Lo studio di Kaspersky ha rivelato che, oltre ai veri e propri errori, le violazioni delle policy di sicurezza informatica da parte dei dipendenti sono uno dei maggiori problemi per le aziende.
In merito al comportamento individuale dei dipendenti, il problema più diffuso risiede nel fatto che spesso agiscono intenzionalmente, in violazione delle norme stabilite, trascurando allo stesso tempo l’adempimento delle richieste aziendali. Secondo quanto riportato dagli intervistati, il 25% degli incidenti informatici degli ultimi due anni è stato causato dall’uso di password deboli o dalla mancata loro modifica tempestiva. Un altro 24% delle violazioni della sicurezza informatica è attribuibile alla visita di siti web non protetti da parte del personale. Inoltre, un ulteriore 21% ha riportato incidenti informatici causati dal mancato aggiornamento di software o applicazioni di sistema quando richiesto.

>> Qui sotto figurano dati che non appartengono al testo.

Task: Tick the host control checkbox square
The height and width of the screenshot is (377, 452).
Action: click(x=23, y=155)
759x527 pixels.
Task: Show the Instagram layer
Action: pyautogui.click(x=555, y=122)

L'utilizzo di servizi o dispositivi non richiesti è un’altra delle principali cause di violazione intenzionale delle policy di sicurezza informatica. Quasi un quarto (24%) delle aziende ha subito incidenti informatici perché i dipendenti hanno utilizzato sistemi non autorizzati per la condivisione dei dati. I dipendenti del 21% delle aziende hanno effettuato intenzionalmente l’accesso ai dati attraverso dispositivi non consentiti, mentre il 20% del personale di altre aziende ha inviato dati a indirizzi e-mail personali. Un’altra azione segnalata è stata l’implementazione dello Shadow It sui dispositivi aziendali: l’11% degli intervistati ha indicato che questo ha portato a incidenti informatici. È allarmante che gli intervistati ammettano che, oltre al comportamento irresponsabile, il 20% delle azioni dannose sono state commesse dai dipendenti per guadagno personale. Un altro dato interessante è che le violazioni intenzionali delle policy di sicurezza informatica da parte dei dipendenti sono un problema relativamente importante nei servizi finanziari, come ha riferito il 34% degli intervistati in questo settore.
«Oltre alle minacce esterne alla cybersecurity, esistono molti fattori interni che possono portare a incidenti in qualsiasi organizzazione. Come dimostrano le statistiche, i dipendenti di qualsiasi reparto, sia che si tratti di specialisti non informatici che di professionisti della sicurezza IT, possono influenzare negativamente la cybersecurity sia intenzionalmente che involontariamente. Per questo motivo, è importante considerare i metodi per prevenire le violazioni delle policy di sicurezza informatica quando si garantisce la sicurezza, ovvero implementare un approccio integrato alla cybersecurity. Secondo la nostra ricerca, oltre al 26% degli incidenti informatici causati dalla violazione delle policy di sicurezza informatica, il 38% delle violazioni è dovuto a errori umani. Poiché i numeri sono allarmanti, è necessario creare una cultura della cybersecurity in azienda fin dall’inizio, sviluppando e facendo rispettare le policy di sicurezza e sensibilizzando i dipendenti alla cybersecurity. In questo modo, il personale si approccerà alle regole in modo più responsabile e comprenderà chiaramente le possibili conseguenze delle sue violazioni», ha commentato Alexey Vovk, Head of Information Security di Kaspersky.
Per proteggere l’infrastrutture aziendali dalle conseguenze di violazioni ai criteri di sicurezza informatica da parte dei dipendenti, Kaspersky mette a disposizione una serie di prodotti, con specifiche funzionalità di controllo delle applicazioni, del Web e dei dispositivi, in grado di prevenire attività potenzialmente pericolose e ridurre i rischi di infezione.